-- STUDY MATERIAL follows --
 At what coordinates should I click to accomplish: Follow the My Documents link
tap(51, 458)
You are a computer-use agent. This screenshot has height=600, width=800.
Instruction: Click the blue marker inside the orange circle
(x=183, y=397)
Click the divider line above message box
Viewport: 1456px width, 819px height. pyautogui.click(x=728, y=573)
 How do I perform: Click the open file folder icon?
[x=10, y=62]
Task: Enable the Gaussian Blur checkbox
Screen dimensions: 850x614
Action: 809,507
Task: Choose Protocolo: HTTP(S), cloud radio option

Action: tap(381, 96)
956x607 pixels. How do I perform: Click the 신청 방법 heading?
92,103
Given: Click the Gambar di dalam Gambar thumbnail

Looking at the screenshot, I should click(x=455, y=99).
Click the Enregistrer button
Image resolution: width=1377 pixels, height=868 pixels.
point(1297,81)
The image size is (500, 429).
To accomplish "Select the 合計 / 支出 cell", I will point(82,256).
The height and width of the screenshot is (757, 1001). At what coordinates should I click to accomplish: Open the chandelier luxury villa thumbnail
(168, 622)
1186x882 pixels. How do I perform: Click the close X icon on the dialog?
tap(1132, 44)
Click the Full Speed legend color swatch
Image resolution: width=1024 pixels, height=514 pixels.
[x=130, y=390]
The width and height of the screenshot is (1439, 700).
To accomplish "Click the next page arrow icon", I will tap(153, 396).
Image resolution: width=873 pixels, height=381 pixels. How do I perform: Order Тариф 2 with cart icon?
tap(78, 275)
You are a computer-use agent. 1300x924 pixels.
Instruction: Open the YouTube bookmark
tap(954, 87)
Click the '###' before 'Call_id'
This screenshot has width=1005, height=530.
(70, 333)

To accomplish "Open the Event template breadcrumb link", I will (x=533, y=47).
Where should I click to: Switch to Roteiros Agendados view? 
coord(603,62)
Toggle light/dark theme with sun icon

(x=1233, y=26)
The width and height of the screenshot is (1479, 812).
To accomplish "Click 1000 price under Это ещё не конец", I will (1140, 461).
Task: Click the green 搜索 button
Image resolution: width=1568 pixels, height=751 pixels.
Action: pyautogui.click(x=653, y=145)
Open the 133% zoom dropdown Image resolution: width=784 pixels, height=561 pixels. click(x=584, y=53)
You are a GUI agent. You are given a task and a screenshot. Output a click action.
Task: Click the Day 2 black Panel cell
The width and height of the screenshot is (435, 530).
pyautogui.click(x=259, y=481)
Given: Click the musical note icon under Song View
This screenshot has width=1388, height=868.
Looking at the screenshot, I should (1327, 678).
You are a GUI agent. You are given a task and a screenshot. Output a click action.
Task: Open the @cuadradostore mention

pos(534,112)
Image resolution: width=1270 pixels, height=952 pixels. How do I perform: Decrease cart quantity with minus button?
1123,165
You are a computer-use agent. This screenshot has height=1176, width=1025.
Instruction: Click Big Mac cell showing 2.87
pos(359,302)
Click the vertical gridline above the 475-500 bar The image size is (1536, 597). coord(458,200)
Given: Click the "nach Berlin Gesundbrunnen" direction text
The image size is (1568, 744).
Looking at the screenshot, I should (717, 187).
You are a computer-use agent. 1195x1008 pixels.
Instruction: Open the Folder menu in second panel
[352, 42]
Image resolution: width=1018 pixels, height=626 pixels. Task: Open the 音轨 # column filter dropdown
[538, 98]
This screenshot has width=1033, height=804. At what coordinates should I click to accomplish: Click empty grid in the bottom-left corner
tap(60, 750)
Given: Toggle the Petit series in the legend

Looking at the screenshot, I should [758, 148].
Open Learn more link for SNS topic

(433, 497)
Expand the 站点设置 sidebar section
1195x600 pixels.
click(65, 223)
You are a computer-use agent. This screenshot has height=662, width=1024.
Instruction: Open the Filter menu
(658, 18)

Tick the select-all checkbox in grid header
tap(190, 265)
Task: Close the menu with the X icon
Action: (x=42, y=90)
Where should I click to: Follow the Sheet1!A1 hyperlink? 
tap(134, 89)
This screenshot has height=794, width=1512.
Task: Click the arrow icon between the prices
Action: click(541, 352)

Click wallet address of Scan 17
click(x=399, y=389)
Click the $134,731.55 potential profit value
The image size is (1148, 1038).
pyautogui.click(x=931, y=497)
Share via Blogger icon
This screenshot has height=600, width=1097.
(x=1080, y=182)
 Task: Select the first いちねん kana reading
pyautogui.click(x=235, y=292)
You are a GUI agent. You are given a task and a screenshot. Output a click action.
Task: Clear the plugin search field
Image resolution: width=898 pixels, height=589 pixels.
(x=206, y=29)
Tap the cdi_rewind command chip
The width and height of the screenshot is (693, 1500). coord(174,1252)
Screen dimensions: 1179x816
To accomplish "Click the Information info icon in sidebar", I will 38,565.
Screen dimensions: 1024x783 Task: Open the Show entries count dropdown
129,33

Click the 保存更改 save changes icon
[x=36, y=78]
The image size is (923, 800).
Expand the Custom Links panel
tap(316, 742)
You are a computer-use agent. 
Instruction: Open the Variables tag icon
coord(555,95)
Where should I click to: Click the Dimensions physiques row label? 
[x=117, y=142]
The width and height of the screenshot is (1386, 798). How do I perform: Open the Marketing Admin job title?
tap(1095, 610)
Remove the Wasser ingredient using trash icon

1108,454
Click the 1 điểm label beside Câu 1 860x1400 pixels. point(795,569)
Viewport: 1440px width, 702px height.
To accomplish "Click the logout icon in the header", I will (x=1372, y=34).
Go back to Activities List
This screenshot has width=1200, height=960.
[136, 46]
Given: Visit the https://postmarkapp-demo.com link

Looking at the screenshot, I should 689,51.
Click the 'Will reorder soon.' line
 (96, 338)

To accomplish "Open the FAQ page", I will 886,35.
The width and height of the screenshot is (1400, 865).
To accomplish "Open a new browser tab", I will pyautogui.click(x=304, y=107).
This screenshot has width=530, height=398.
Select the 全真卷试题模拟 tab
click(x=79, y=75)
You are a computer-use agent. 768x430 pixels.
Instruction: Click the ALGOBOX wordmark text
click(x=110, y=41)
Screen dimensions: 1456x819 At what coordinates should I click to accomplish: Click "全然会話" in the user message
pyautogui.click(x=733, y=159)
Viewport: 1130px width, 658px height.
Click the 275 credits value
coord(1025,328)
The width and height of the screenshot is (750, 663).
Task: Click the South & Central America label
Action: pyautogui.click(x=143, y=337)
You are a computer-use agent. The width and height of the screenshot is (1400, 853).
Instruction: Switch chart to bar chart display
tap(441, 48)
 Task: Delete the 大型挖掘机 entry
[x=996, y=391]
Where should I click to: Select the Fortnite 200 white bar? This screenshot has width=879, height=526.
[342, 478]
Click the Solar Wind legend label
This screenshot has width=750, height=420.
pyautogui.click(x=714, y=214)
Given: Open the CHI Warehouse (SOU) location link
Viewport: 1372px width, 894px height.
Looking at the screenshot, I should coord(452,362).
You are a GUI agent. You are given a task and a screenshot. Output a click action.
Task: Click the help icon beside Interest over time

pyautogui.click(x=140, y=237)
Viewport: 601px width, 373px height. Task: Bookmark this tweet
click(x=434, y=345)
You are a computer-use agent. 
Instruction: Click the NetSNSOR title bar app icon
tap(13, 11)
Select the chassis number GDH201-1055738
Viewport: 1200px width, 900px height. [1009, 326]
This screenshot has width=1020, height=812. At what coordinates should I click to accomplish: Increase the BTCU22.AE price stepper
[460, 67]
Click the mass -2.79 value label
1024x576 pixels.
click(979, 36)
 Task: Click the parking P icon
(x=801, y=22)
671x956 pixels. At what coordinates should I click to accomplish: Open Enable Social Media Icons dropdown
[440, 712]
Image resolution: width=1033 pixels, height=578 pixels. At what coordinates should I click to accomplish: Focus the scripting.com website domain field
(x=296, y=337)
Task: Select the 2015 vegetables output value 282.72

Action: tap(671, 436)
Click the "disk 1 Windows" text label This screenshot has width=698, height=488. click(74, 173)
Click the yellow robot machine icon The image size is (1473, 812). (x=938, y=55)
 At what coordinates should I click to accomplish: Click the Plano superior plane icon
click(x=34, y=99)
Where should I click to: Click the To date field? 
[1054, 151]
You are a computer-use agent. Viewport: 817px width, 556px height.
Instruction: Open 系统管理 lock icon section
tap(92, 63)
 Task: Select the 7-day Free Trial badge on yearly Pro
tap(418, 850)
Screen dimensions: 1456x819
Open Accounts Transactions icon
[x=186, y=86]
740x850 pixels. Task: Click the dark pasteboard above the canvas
-- STUDY MATERIAL concluded --
# WORK INSTRUCTIONS
Start at the line with "Where should I click to: Click the To" and stop at the end of the records. Write those lines out exactly and add nothing.

# EXERCISE RESPONSE
Where should I click to: Click the To date field? 
[1054, 151]
You are a computer-use agent. Viewport: 817px width, 556px height.
Instruction: Open 系统管理 lock icon section
tap(92, 63)
 Task: Select the 7-day Free Trial badge on yearly Pro
tap(418, 850)
Screen dimensions: 1456x819
Open Accounts Transactions icon
[x=186, y=86]
740x850 pixels. Task: Click the dark pasteboard above the canvas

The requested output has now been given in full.